Diyarbakır Büyükşehir Belediyesi’nce, geçtiğimiz hafta hizmete açılan Cemil Paşa Konağı Kent Müzesi’nde, kentin kültür varlıklarını arşivleme ve toplama süreci büyük özenle devam ediyor. Toplanan eserler, titiz ve yorucu bir laboratuvar sürecinden sonra sergilenmeye uygun hale getiriliyor. Müze bünyesinde açılan laboratuvarda büyük bir eksiği tamamlamış oluyor. Kent müzesinde sergilenen bütün materyaller restoratör Aysel Aksüt’ün elinden geçiyor. Profesyonel olarak 15 yıldan beri Türkiye’nin birçok müzesinde tarihi obje ve eserleri aslına uygun bir şeklide onaran ve korumasını sağlayan Aysek Aksüt, Cemil Paşa Konağı Diyarbakır Kent Müzesi’nin laboratuvarında, yüzyıllardır saklı kalmış tarihi belge ve envanteri onarıp gün yüzüne çıkarıyor.

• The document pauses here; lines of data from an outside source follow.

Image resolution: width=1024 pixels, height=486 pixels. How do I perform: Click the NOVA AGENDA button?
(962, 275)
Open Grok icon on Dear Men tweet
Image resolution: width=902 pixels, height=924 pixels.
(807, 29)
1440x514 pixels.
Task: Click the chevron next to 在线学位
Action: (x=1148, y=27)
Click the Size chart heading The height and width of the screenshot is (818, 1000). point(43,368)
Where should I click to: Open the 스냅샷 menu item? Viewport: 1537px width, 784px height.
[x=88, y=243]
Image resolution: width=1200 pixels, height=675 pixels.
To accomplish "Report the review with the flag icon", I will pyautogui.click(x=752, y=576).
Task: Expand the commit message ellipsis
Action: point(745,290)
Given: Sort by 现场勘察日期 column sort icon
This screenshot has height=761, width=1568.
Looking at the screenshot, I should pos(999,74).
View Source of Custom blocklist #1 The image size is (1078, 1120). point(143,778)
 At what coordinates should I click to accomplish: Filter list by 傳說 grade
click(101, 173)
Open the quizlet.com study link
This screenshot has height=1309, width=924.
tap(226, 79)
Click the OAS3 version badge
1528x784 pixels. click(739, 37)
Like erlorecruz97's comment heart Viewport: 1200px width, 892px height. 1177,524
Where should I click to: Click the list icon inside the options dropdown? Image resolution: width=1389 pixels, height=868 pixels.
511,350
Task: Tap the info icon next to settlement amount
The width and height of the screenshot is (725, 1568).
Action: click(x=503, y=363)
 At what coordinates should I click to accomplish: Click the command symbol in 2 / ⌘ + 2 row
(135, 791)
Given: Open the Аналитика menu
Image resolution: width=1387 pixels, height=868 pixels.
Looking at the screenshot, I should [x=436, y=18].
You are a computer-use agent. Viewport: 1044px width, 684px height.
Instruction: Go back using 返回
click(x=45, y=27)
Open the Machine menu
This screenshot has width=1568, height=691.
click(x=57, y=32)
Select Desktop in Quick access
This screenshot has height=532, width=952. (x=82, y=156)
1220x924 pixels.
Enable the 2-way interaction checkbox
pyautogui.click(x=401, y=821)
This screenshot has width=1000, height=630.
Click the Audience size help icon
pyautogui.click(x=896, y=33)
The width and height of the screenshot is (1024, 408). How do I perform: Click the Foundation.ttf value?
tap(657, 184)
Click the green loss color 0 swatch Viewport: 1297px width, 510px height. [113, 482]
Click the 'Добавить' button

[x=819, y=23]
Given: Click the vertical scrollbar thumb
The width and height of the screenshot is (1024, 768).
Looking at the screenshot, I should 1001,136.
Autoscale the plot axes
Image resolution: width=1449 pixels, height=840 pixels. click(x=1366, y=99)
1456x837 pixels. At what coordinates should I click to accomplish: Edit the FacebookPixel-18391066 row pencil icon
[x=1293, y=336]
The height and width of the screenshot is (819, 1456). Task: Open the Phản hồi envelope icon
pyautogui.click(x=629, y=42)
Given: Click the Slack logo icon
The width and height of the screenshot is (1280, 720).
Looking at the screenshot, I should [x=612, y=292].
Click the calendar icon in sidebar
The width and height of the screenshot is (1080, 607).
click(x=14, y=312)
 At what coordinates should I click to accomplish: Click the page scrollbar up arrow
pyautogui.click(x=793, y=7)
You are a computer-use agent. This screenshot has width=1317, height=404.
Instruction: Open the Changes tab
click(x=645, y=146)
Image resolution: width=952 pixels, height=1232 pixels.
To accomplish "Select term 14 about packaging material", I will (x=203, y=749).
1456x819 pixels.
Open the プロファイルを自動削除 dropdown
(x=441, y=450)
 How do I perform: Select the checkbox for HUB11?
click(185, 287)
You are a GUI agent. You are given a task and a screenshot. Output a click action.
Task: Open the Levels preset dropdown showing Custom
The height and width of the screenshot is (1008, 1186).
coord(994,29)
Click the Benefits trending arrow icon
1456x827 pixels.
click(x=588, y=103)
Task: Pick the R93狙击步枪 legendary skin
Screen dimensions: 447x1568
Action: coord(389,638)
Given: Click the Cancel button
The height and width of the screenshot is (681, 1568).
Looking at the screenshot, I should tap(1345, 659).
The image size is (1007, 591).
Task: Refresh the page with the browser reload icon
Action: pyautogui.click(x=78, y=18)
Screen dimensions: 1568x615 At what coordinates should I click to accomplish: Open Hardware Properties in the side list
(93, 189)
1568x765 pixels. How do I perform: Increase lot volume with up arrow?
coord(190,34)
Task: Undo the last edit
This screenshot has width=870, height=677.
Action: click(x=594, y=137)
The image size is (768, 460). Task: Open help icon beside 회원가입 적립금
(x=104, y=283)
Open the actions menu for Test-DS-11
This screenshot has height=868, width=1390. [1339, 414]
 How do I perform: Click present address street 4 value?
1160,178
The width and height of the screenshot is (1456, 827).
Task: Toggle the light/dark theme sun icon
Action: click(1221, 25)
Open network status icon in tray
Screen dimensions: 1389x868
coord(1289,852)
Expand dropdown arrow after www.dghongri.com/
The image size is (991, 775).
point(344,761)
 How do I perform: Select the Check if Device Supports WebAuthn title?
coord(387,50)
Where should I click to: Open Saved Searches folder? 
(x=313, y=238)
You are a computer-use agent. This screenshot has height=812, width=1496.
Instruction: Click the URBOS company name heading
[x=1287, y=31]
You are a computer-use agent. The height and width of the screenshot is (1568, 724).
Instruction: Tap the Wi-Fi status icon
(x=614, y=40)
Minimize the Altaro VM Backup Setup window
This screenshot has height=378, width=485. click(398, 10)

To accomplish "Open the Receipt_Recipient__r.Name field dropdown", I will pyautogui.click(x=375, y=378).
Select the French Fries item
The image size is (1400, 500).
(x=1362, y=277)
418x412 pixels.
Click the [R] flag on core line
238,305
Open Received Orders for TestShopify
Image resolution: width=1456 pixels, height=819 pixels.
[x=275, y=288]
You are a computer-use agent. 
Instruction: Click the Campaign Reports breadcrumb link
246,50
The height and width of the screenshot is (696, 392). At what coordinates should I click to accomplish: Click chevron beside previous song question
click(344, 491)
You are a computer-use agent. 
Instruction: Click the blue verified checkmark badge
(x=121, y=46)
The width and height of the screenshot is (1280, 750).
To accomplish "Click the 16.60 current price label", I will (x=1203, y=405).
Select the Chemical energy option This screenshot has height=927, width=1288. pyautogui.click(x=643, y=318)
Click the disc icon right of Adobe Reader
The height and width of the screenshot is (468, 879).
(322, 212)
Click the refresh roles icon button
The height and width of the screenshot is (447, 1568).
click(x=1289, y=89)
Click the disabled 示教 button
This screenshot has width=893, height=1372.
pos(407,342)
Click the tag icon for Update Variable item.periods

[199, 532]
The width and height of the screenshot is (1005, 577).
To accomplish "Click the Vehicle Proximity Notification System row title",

1998’de mezun olduktan sonra, Topkapı Sarayı merkez laboratuvarı Harem Dairesi ve Ayasofya Müzesi taban mozaikleri restorasyonunda üç yıl çalışan, ardından Zeugma kazılarına katılan Aksüt, Zeugma’yı hayatının dönüm noktası olarak tanımladı. Zeugma kazısında dört yıl boyunca İtalyan bir ekiple çalıştığını anlatan Aksüt, “Bu alanla hem onarım hem korumaya dair gerekli eğitimimi orada aldım. Orası benim için çok iyi bir okul oldu. Yabancı ekiplerle çalışmaya başlayınca aslında üniversitede hiç bir şey öğrenemediğimizi anladım” dedi.
“BİN 500 ENVANTER VAR”
Diyarbakır Kent Müzesi’ne gelen tarihi malzemenin bir bölümünün yurttaşlar tarafından hibe edildiğini bir bölümünü ise belediyenin satın alma yoluyla temin ettiğini belirten Aksüt, Diyarbakır’ın kültürüne ait her türlü malzemeyi kabul ettiklerini, çoğu Cemil Paşa ailesine ait olmak üzere şu an kayıtlı bin 500 envanterin olduğunu söyledi. Aksüt, “Ellerindeki tarihi malzemeyi bağışlama ya da satmaları konusunda insanları ikna etmeye çalışıyoruz. Başta tedirgin oluyorlar, malzemeyi koruyamayacağımızı düşünüyorlar, ama buraya gelip gördükten sonra rahatlıyorlar” diye konuştu.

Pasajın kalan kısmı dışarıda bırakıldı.